— Your assignment —
Check each line of the listing below for the string "Select", and give only how many lines hold it.

— Source material —
# # # # #
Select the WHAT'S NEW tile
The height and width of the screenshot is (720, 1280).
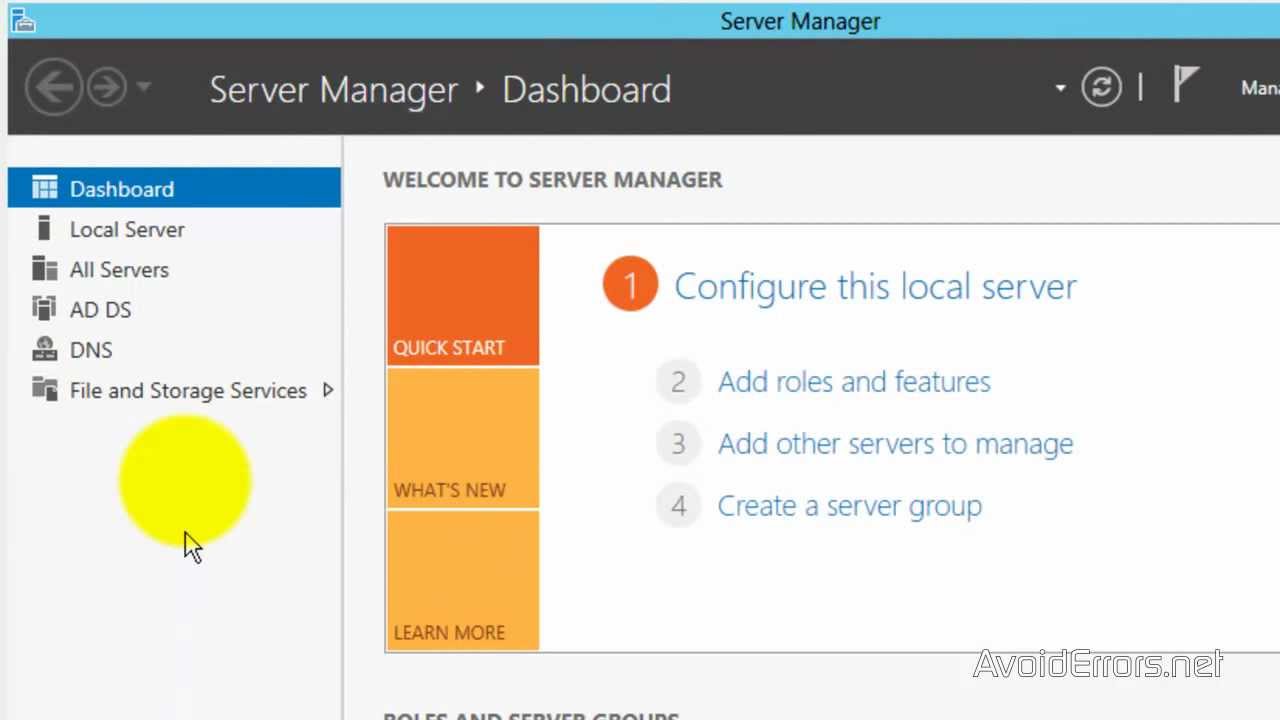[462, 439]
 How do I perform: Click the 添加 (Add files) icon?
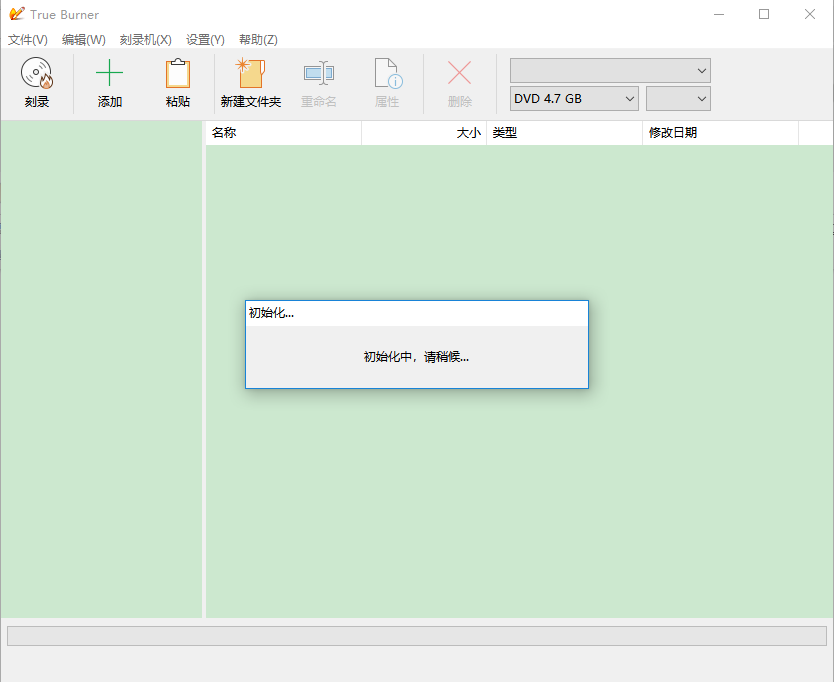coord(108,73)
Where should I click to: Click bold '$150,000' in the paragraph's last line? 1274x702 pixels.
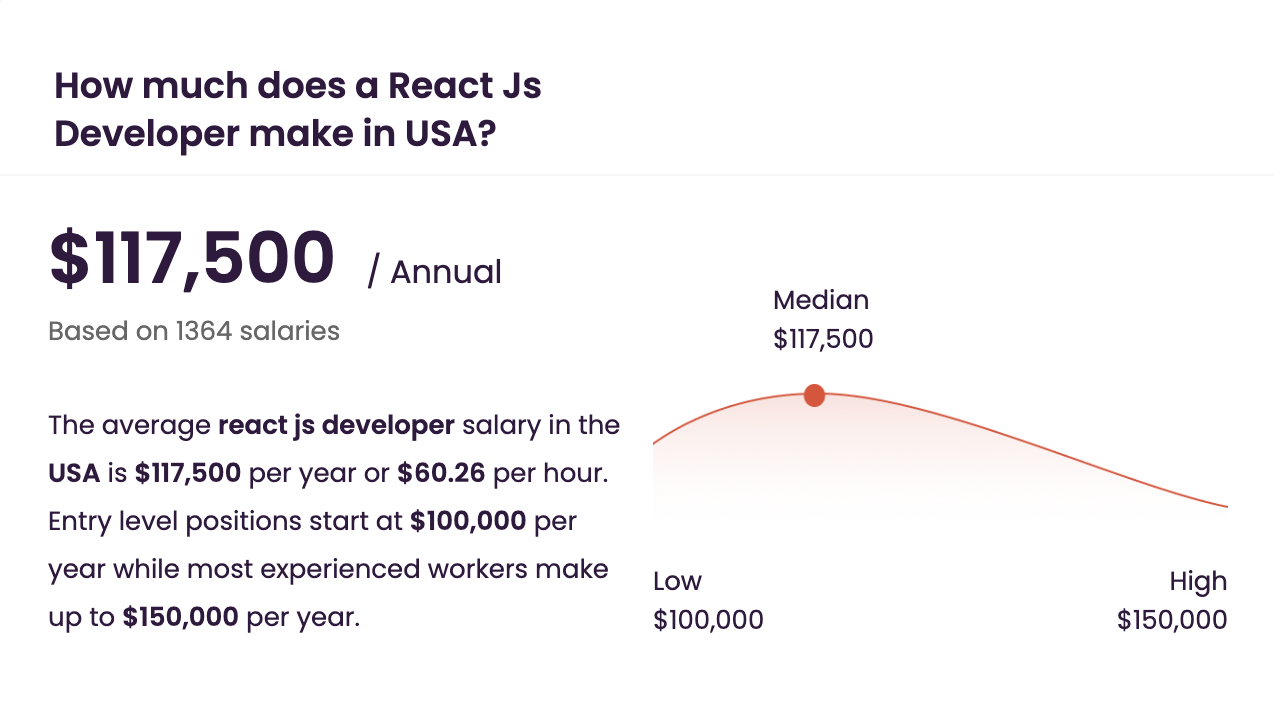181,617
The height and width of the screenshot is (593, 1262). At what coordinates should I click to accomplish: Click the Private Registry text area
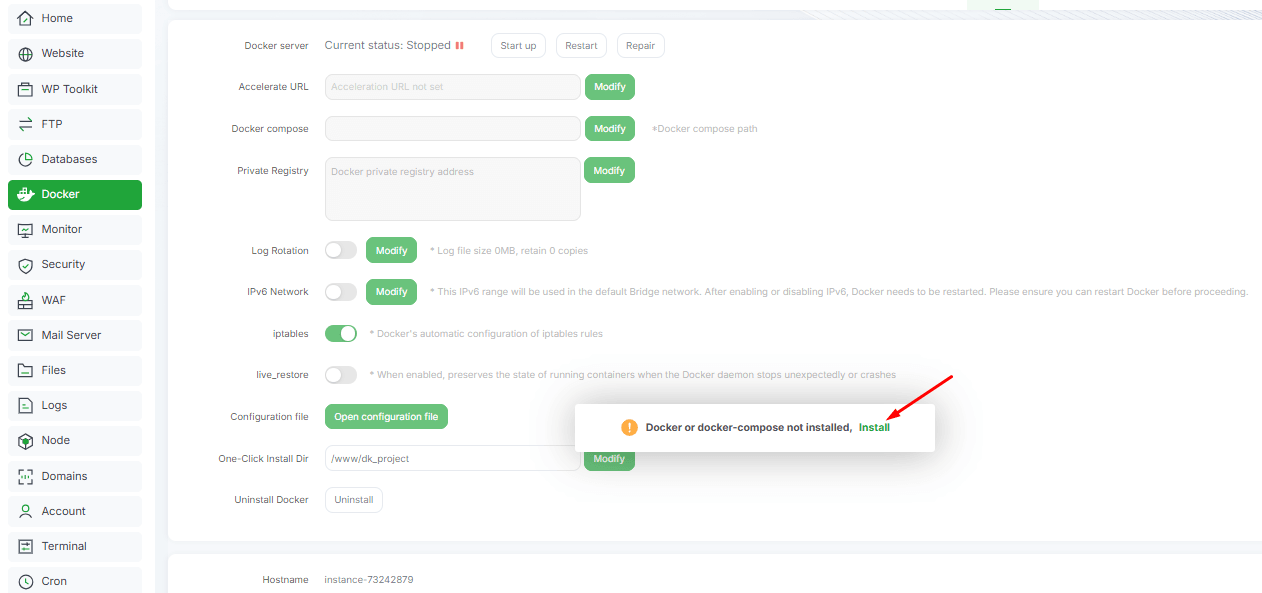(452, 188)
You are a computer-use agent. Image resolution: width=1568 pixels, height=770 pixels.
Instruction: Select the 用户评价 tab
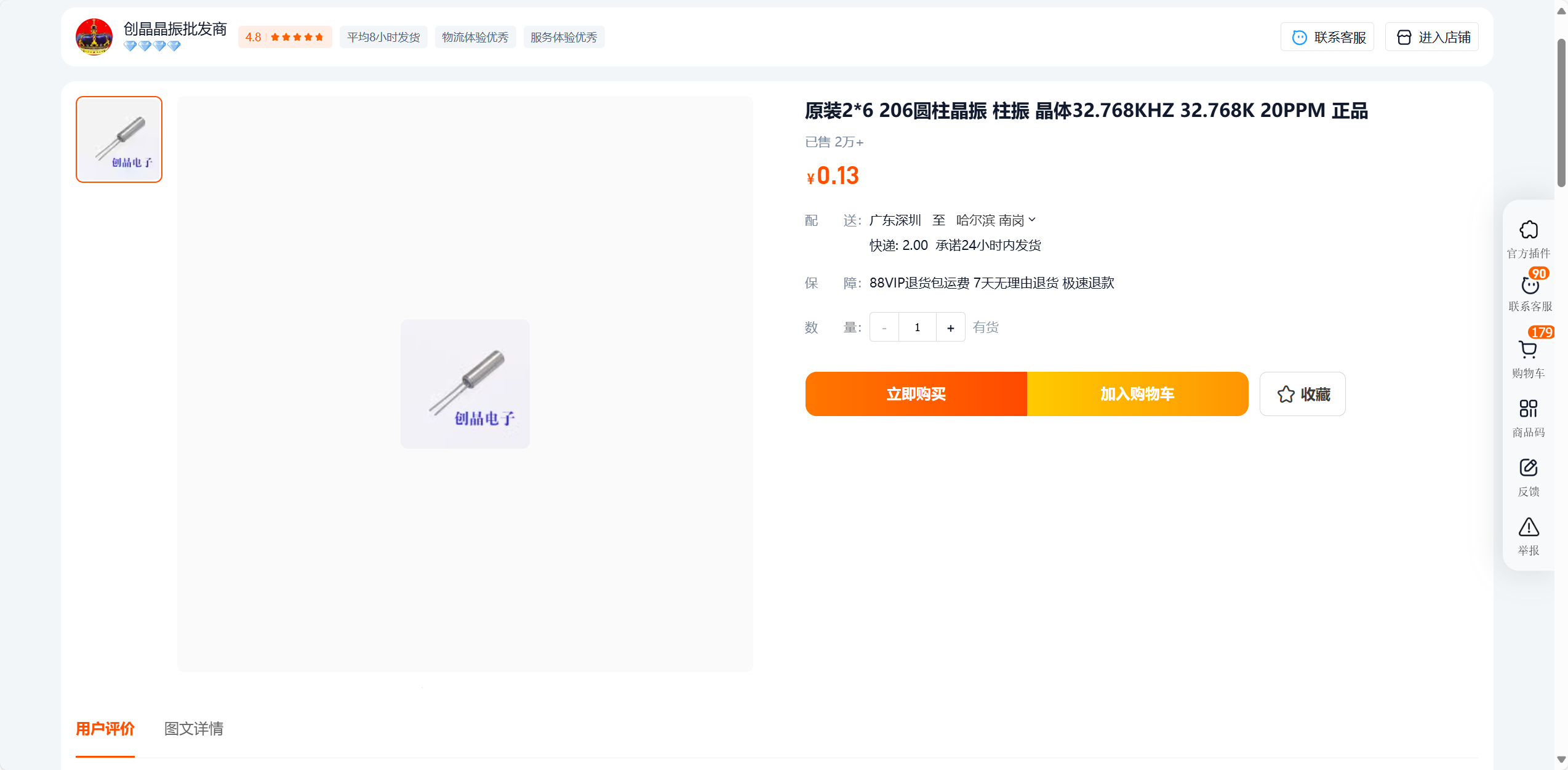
# # # # #
— Written answer —
2